In BPMN leaks-when analysis the input is a BPMN model with annotations in pseudocode to write out how different components are related.
The BPMN leaks-when analysis is based on the pseudocode with the syntax specified in the following. It expects that most tasks are specified and the tasks that use the input data objects specify the fields of the input data.
BPMN leaks when analysis is available through PE-BPMN editor. It allows to run the analysis as well as to attach scripts to tasks.
For an example please see this model in the BPMN leaks-when view in Pleak.
BPMN leaks-when analysis is accessible from the Disclosure editor and can be activated by clicking the respective button.
The analysis output is a table that summarizes which components of the inputs flow to the outputs. The cells in the table summarize the conditions and filters that the data passes. For data that always flows to the output there were no restrictive filters in the flow. The cell value never means that this output is not affected by that input. Finally, the if condition indicates that the flow is conditional and the passed filters can be seen when hovering over the cell. In addition, everything sent through the network (message flows) is summarized in a separate row for the potential network observer.
Computation scripts are only added to tasks. Most tasks are expected to have the respective output data object defined by the scripts. The only difference are the sending tasks that have no script and the task before an exclusive gateway (that task defines the predicate for the gateway). In addition, if PE-BPMN stereotypes are used then some of them result in default scripts - e.g. encryption tasks.
The main functions of interest are names filter_<filterName> (or hash_<filterName>) where the prefix filter (or hash) distinguishes these as the filtering functions collected to the analysis output with the predicate data.
In general, the lines of code look like:
<output_data_name>.<field_in_output_data> = function(<input_data_name>.<field_in_input_data>, …, <input_data_name>.<field_in_input_data>)
Instead of the function it is also possible to give constant values to the fields or copy some field of the input.
Constants can be either numeric or “strings” (with quotation marks).
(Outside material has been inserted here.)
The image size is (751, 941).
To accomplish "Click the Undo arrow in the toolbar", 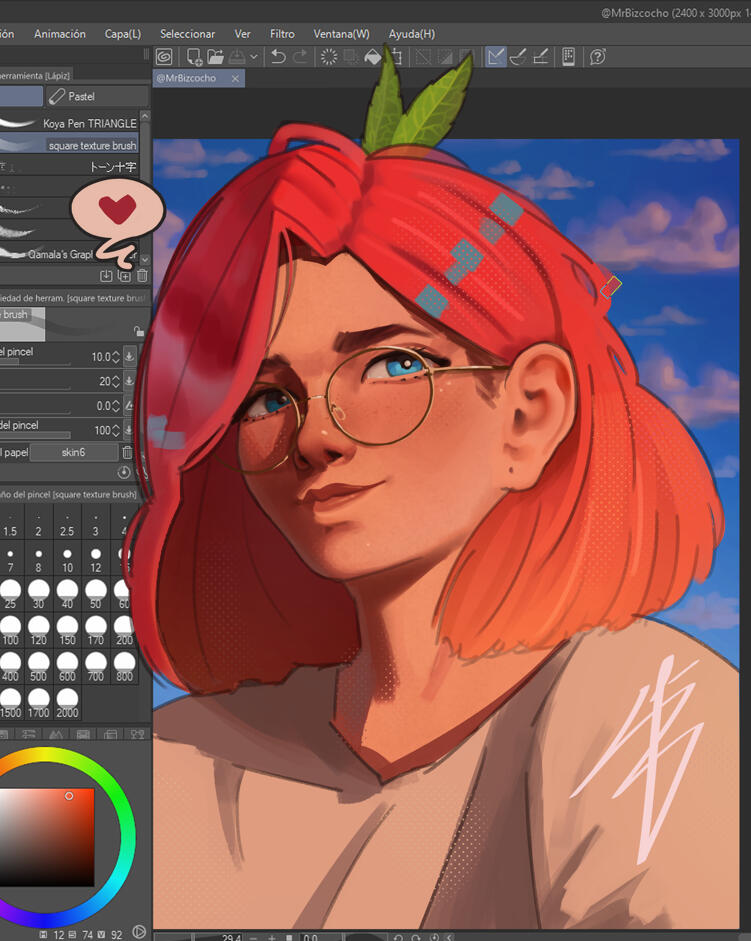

For filters the function must be called
hash_<filterName>) so that the analyzer recognizes it as a filter.
For the predicate tasks (before the starting exclusive gateway) the script is just
is_<Predicate_name>(<input_data_name>.<field_in_input_data>, …, <input_data_name>.<field_in_input_data>)
where the predicate must start with “is_” and there is no output data object.
In addition to the filters the lists have special syntax where new objects can be appended and taken out later.
Association lists are a GADT “(keytype * valuetype) assoclist” with the following six operations:
They satisfy the following equalities:
Note that currently the list predicates contains and endsWith are not considered predicates in the BPMN leaks-when output. If the answer is clear then only the respective branch is analyzed, in case the predicate can not be simplified to a boolean value then both branches are analyzed and the predicate just does not show up in the analysis outcome.
BPMN leaks-when analysis has limited support for PE-BPMN stereotypes. It supports SKEncrypt and SKDecrypt as well as public key and attribute based encryption. In addition, it can take the SecureChannel stereotype into account for analysing the values available on the network.
Using the stereotypes means that the script in BPMN leaks-when is left empty bu the user and there is a PE-BPMN stereotype attached to the task in the PE-BPMN editor. The roles of the inputs (e.g. plaintext and the key) are determined based on the stereotype settings. We assume that the input data has a field called “data” and the key data object has a field called “key”. Hence, the encryption task encrypts the field “data” with the key from field “key” and puts the result into the output field “data”. The rest of the fields in the plaintext input are copied to the output with the same names as they had for the input.
Decryption works analogously with the fields with the same name. Decryption only succeeds when the right key is used.
Note that the model that correctly uses stereotypes for BPMN leaks-when analysis may not be valid for PE-BPMN analysis as the latter does not work with the inner structures of the data.
Also note that an input data object should not be directly used as a plaintext input to encryption - it should be preceded by some (potentially dummy) data processing task to ensure that the fields of the encryption input are defined.
In the analysis results for the network messages the data protected by a stereotype does not appear, unless the data needed to open it (e.g. the decryption key) also appears. If both the key and the ciphertext are available then we assume that the data is seen on the network.
An example model for secret key encryption. Open BPMN leaks-when view in Pleak to see the analysis. An example model for asymmetric (public key) encryption
The stereotypes that are not supported by the analysis can be present on the model, but the tasks with these stereotypes are considered as regular tasks by the analyzer and unsupported stereotypes do not affect the analysis outcome.